American Marketer


Dangers of password-based loyalty programs

June 27, 2018

George Avetisov is CEO of HYPR George Avetisov is CEO of HYPR


By George Avetisov

Retailers work hard to deliver a memorable customer experience, so much so that shopping is now both recreation and a necessity.

Loyalty programs are key to customer retention, as customers expect a vibrant rewards system to accompany a retailer’s main product offerings.

With expectations high and some standout loyalty points available, negative news about loyalty programs gains notice.

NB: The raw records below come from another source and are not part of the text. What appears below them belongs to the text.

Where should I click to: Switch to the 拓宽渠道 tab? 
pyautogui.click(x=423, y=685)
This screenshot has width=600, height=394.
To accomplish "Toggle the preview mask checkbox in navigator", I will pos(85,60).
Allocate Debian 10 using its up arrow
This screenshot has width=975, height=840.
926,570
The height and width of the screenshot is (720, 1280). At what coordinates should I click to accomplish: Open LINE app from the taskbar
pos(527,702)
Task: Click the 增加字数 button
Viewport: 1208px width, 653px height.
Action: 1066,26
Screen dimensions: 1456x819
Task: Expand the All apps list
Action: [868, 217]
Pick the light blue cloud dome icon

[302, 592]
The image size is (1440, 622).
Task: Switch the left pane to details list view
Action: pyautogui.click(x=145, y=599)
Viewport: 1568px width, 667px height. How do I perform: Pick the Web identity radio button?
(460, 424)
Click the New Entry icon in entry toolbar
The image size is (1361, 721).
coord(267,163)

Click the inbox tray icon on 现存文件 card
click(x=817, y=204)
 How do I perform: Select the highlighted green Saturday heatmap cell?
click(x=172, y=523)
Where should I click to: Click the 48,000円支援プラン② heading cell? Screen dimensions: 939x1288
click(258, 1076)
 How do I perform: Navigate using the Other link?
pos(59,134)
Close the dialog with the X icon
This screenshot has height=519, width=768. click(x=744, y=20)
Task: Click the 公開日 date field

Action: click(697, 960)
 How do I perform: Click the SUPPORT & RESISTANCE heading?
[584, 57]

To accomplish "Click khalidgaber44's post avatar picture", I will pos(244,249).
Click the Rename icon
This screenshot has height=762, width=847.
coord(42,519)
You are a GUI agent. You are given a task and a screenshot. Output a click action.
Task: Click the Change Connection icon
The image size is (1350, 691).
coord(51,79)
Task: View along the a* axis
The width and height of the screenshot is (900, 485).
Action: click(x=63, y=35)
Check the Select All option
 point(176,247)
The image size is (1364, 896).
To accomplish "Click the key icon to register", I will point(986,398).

Loyalty fraud, a kind of credentials-based fraud, curbs our optimism about shopping.

Point taken
Attacks on loyalty programs are on the rise and it is concerning to retailers since they bear the costs of fraud in the form of lost dollars and trust.

Restitution for loyalty fraud is complex and touchy.

A grey area, rewards points bear a similar value to cash, yet they are not true currency.

Rewards are retailers’ promise to offer the best experience, and to come full circle retailers will design the best loyalty programs and make restitution when they are breached.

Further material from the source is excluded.